-- Start of Material supplied --

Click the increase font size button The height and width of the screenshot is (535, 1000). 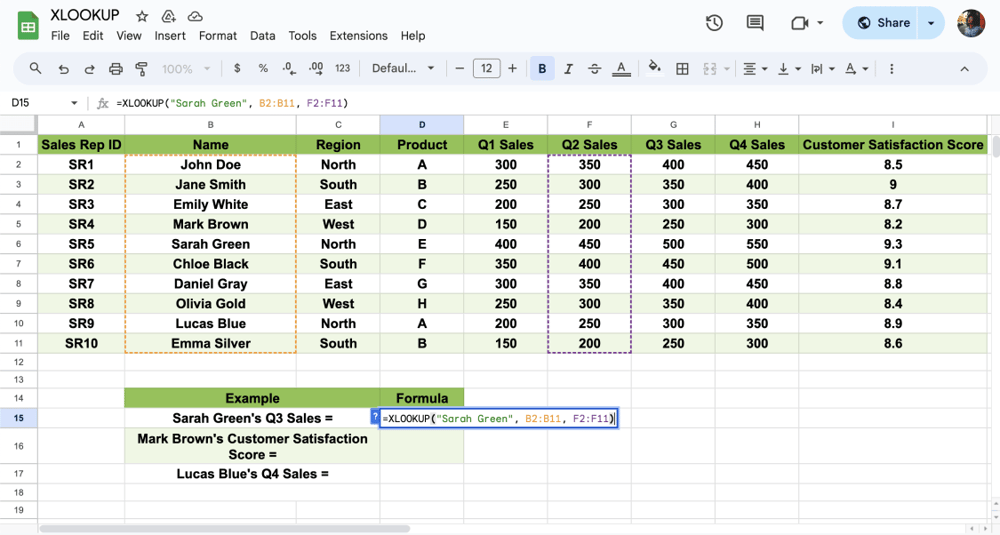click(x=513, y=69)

-- End of Material supplied --
-- Start of Material supplied --

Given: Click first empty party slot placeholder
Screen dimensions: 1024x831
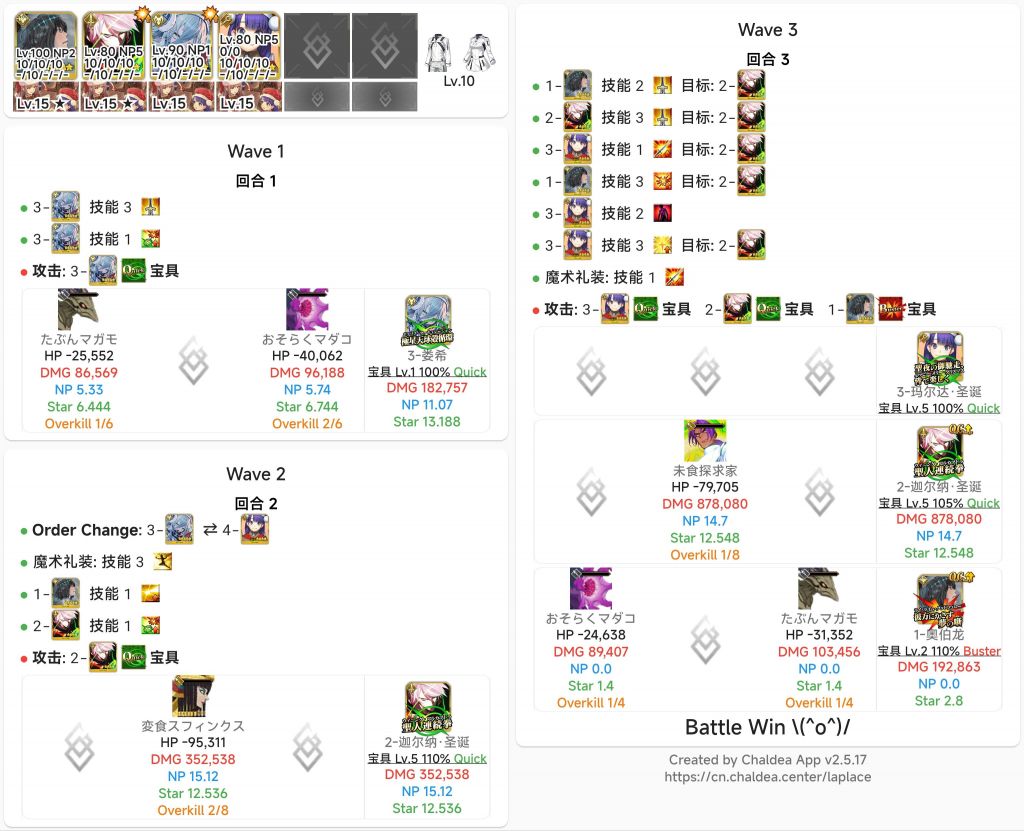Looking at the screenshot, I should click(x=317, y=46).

-- End of Material supplied --
-- Start of Material supplied --

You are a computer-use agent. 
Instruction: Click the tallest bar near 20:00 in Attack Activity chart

-- End of Material supplied --

**Do this**
Start at the line that has "Given: Click first" and stop after the line that has "Looking at the". Write those lines out again with "party" switched to "team", change nothing else, and leave out the pictures.

**Written response**
Given: Click first empty team slot placeholder
Screen dimensions: 1024x831
Looking at the screenshot, I should click(x=317, y=46).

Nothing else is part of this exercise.